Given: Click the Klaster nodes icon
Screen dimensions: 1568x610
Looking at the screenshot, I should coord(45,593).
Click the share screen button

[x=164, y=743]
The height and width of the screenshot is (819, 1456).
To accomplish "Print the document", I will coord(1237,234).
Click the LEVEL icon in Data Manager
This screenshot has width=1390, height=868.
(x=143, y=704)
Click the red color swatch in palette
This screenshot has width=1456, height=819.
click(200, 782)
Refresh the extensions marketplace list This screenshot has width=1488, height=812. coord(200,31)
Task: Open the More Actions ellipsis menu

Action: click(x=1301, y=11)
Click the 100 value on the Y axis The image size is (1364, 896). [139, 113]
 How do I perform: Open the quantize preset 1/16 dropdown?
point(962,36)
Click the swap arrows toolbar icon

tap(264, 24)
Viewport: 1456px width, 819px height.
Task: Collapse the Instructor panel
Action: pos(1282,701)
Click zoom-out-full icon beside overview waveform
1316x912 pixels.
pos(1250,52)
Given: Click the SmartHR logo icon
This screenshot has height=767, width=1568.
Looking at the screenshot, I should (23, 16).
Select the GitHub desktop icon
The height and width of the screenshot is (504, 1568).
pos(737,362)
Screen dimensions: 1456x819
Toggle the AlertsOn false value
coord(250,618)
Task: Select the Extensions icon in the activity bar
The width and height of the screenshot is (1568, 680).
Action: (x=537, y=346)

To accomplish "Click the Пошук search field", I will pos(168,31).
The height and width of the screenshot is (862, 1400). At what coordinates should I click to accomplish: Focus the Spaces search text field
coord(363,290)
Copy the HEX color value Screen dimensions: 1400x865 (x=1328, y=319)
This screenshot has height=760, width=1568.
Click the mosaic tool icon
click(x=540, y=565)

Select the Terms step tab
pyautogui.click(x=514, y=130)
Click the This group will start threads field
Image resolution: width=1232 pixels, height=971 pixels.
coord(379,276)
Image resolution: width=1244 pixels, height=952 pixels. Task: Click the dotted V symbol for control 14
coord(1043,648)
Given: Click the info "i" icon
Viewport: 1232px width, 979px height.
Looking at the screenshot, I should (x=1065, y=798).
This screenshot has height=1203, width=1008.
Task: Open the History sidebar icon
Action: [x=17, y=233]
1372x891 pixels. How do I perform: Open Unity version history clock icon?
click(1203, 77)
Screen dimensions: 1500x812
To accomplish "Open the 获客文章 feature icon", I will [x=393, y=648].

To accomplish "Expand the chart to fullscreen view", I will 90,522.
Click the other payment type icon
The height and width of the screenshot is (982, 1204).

▬▬▬

▶ GOAL OF THE EXERCISE
Go through the listing above and repeat all of it exactly.

▶ SOLUTION BELOW
Given: Click the Klaster nodes icon
Screen dimensions: 1568x610
Looking at the screenshot, I should coord(45,593).
Click the share screen button

[x=164, y=743]
The height and width of the screenshot is (819, 1456).
To accomplish "Print the document", I will coord(1237,234).
Click the LEVEL icon in Data Manager
This screenshot has width=1390, height=868.
(x=143, y=704)
Click the red color swatch in palette
This screenshot has width=1456, height=819.
click(200, 782)
Refresh the extensions marketplace list This screenshot has width=1488, height=812. coord(200,31)
Task: Open the More Actions ellipsis menu

Action: click(x=1301, y=11)
Click the 100 value on the Y axis The image size is (1364, 896). [139, 113]
 How do I perform: Open the quantize preset 1/16 dropdown?
point(962,36)
Click the swap arrows toolbar icon

tap(264, 24)
Viewport: 1456px width, 819px height.
Task: Collapse the Instructor panel
Action: pos(1282,701)
Click zoom-out-full icon beside overview waveform
1316x912 pixels.
pos(1250,52)
Given: Click the SmartHR logo icon
This screenshot has height=767, width=1568.
Looking at the screenshot, I should (23, 16).
Select the GitHub desktop icon
The height and width of the screenshot is (504, 1568).
pos(737,362)
Screen dimensions: 1456x819
Toggle the AlertsOn false value
coord(250,618)
Task: Select the Extensions icon in the activity bar
The width and height of the screenshot is (1568, 680).
Action: (x=537, y=346)

To accomplish "Click the Пошук search field", I will pos(168,31).
The height and width of the screenshot is (862, 1400). At what coordinates should I click to accomplish: Focus the Spaces search text field
coord(363,290)
Copy the HEX color value Screen dimensions: 1400x865 (x=1328, y=319)
This screenshot has height=760, width=1568.
Click the mosaic tool icon
click(x=540, y=565)

Select the Terms step tab
pyautogui.click(x=514, y=130)
Click the This group will start threads field
Image resolution: width=1232 pixels, height=971 pixels.
coord(379,276)
Image resolution: width=1244 pixels, height=952 pixels. Task: Click the dotted V symbol for control 14
coord(1043,648)
Given: Click the info "i" icon
Viewport: 1232px width, 979px height.
Looking at the screenshot, I should (x=1065, y=798).
This screenshot has height=1203, width=1008.
Task: Open the History sidebar icon
Action: [x=17, y=233]
1372x891 pixels. How do I perform: Open Unity version history clock icon?
click(1203, 77)
Screen dimensions: 1500x812
To accomplish "Open the 获客文章 feature icon", I will [x=393, y=648].

To accomplish "Expand the chart to fullscreen view", I will 90,522.
Click the other payment type icon
The height and width of the screenshot is (982, 1204).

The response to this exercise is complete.